_EXERCISE INSTRUCTIONS_
Below are the records; restate all of them word for word.

* * *

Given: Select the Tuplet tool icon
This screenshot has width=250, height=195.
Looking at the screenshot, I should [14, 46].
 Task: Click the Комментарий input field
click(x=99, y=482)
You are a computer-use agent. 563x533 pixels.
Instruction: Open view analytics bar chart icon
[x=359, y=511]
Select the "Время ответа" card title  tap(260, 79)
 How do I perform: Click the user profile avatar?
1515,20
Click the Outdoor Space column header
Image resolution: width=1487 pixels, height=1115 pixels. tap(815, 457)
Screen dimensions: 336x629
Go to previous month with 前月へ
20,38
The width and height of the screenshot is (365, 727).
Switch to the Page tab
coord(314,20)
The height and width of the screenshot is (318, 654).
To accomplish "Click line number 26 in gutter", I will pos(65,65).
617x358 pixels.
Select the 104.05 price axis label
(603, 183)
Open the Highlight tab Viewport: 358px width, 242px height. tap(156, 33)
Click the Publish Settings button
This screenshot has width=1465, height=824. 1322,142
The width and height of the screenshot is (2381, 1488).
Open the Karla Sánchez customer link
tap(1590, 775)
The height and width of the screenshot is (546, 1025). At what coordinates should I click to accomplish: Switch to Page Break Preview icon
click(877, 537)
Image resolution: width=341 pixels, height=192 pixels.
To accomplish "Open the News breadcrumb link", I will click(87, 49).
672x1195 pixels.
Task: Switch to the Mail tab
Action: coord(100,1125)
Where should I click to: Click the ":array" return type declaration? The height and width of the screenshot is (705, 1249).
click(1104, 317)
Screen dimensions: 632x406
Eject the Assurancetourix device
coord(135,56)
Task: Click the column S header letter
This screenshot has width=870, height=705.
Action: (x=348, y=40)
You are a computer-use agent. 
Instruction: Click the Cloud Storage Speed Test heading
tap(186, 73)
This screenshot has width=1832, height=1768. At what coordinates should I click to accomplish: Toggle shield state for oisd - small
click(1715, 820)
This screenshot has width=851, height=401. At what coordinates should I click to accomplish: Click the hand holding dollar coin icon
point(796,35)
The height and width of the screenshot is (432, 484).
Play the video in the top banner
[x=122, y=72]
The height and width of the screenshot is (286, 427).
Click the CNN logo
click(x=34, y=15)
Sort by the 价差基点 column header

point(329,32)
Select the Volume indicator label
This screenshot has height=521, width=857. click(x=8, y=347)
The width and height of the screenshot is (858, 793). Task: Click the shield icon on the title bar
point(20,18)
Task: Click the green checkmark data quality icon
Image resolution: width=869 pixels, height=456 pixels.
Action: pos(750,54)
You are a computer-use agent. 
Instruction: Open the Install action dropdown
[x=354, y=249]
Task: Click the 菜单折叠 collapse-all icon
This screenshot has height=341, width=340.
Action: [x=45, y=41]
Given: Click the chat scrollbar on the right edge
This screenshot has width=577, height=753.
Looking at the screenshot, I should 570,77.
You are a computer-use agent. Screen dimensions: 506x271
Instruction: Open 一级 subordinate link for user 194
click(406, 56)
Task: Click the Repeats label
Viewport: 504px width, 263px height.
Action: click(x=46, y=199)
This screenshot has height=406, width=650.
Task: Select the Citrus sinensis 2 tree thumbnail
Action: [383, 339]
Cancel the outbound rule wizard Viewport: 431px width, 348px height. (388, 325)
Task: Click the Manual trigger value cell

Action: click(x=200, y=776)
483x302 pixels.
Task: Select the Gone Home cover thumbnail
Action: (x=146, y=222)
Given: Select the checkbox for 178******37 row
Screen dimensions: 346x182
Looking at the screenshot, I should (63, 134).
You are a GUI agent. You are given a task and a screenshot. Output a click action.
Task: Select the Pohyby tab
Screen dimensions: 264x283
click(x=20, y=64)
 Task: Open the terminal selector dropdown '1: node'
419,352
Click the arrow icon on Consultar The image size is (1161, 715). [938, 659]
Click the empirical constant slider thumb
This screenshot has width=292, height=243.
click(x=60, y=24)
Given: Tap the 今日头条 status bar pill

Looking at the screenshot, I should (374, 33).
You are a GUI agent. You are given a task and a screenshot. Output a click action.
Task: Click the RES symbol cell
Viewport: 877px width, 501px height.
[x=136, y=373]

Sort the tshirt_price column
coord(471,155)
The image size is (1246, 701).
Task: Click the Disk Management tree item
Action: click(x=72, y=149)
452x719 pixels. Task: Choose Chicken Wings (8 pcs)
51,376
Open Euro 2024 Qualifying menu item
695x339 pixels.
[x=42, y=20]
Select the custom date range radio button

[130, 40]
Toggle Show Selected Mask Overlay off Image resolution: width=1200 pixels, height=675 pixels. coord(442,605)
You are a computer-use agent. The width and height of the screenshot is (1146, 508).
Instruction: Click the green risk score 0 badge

* * *

_SOLUTION FOR THIS TASK_
Given: Select the Tuplet tool icon
This screenshot has width=250, height=195.
Looking at the screenshot, I should [14, 46].
 Task: Click the Комментарий input field
click(x=99, y=482)
You are a computer-use agent. 563x533 pixels.
Instruction: Open view analytics bar chart icon
[x=359, y=511]
Select the "Время ответа" card title  tap(260, 79)
 How do I perform: Click the user profile avatar?
1515,20
Click the Outdoor Space column header
Image resolution: width=1487 pixels, height=1115 pixels. tap(815, 457)
Screen dimensions: 336x629
Go to previous month with 前月へ
20,38
The width and height of the screenshot is (365, 727).
Switch to the Page tab
coord(314,20)
The height and width of the screenshot is (318, 654).
To accomplish "Click line number 26 in gutter", I will pos(65,65).
617x358 pixels.
Select the 104.05 price axis label
(603, 183)
Open the Highlight tab Viewport: 358px width, 242px height. tap(156, 33)
Click the Publish Settings button
This screenshot has width=1465, height=824. 1322,142
The width and height of the screenshot is (2381, 1488).
Open the Karla Sánchez customer link
tap(1590, 775)
The height and width of the screenshot is (546, 1025). At what coordinates should I click to accomplish: Switch to Page Break Preview icon
click(877, 537)
Image resolution: width=341 pixels, height=192 pixels.
To accomplish "Open the News breadcrumb link", I will click(87, 49).
672x1195 pixels.
Task: Switch to the Mail tab
Action: coord(100,1125)
Where should I click to: Click the ":array" return type declaration? The height and width of the screenshot is (705, 1249).
click(1104, 317)
Screen dimensions: 632x406
Eject the Assurancetourix device
coord(135,56)
Task: Click the column S header letter
This screenshot has width=870, height=705.
Action: (x=348, y=40)
You are a computer-use agent. 
Instruction: Click the Cloud Storage Speed Test heading
tap(186, 73)
This screenshot has width=1832, height=1768. At what coordinates should I click to accomplish: Toggle shield state for oisd - small
click(1715, 820)
This screenshot has width=851, height=401. At what coordinates should I click to accomplish: Click the hand holding dollar coin icon
point(796,35)
The height and width of the screenshot is (432, 484).
Play the video in the top banner
[x=122, y=72]
The height and width of the screenshot is (286, 427).
Click the CNN logo
click(x=34, y=15)
Sort by the 价差基点 column header

point(329,32)
Select the Volume indicator label
This screenshot has height=521, width=857. click(x=8, y=347)
The width and height of the screenshot is (858, 793). Task: Click the shield icon on the title bar
point(20,18)
Task: Click the green checkmark data quality icon
Image resolution: width=869 pixels, height=456 pixels.
Action: pos(750,54)
You are a computer-use agent. 
Instruction: Open the Install action dropdown
[x=354, y=249]
Task: Click the 菜单折叠 collapse-all icon
This screenshot has height=341, width=340.
Action: [x=45, y=41]
Given: Click the chat scrollbar on the right edge
This screenshot has width=577, height=753.
Looking at the screenshot, I should 570,77.
You are a computer-use agent. Screen dimensions: 506x271
Instruction: Open 一级 subordinate link for user 194
click(406, 56)
Task: Click the Repeats label
Viewport: 504px width, 263px height.
Action: click(x=46, y=199)
This screenshot has height=406, width=650.
Task: Select the Citrus sinensis 2 tree thumbnail
Action: [383, 339]
Cancel the outbound rule wizard Viewport: 431px width, 348px height. (388, 325)
Task: Click the Manual trigger value cell

Action: click(x=200, y=776)
483x302 pixels.
Task: Select the Gone Home cover thumbnail
Action: (x=146, y=222)
Given: Select the checkbox for 178******37 row
Screen dimensions: 346x182
Looking at the screenshot, I should (63, 134).
You are a GUI agent. You are given a task and a screenshot. Output a click action.
Task: Select the Pohyby tab
Screen dimensions: 264x283
click(x=20, y=64)
 Task: Open the terminal selector dropdown '1: node'
419,352
Click the arrow icon on Consultar The image size is (1161, 715). [938, 659]
Click the empirical constant slider thumb
This screenshot has width=292, height=243.
click(x=60, y=24)
Given: Tap the 今日头条 status bar pill

Looking at the screenshot, I should (374, 33).
You are a GUI agent. You are given a task and a screenshot. Output a click action.
Task: Click the RES symbol cell
Viewport: 877px width, 501px height.
[x=136, y=373]

Sort the tshirt_price column
coord(471,155)
The image size is (1246, 701).
Task: Click the Disk Management tree item
Action: click(x=72, y=149)
452x719 pixels. Task: Choose Chicken Wings (8 pcs)
51,376
Open Euro 2024 Qualifying menu item
695x339 pixels.
[x=42, y=20]
Select the custom date range radio button

[130, 40]
Toggle Show Selected Mask Overlay off Image resolution: width=1200 pixels, height=675 pixels. coord(442,605)
You are a computer-use agent. The width and height of the screenshot is (1146, 508).
Instruction: Click the green risk score 0 badge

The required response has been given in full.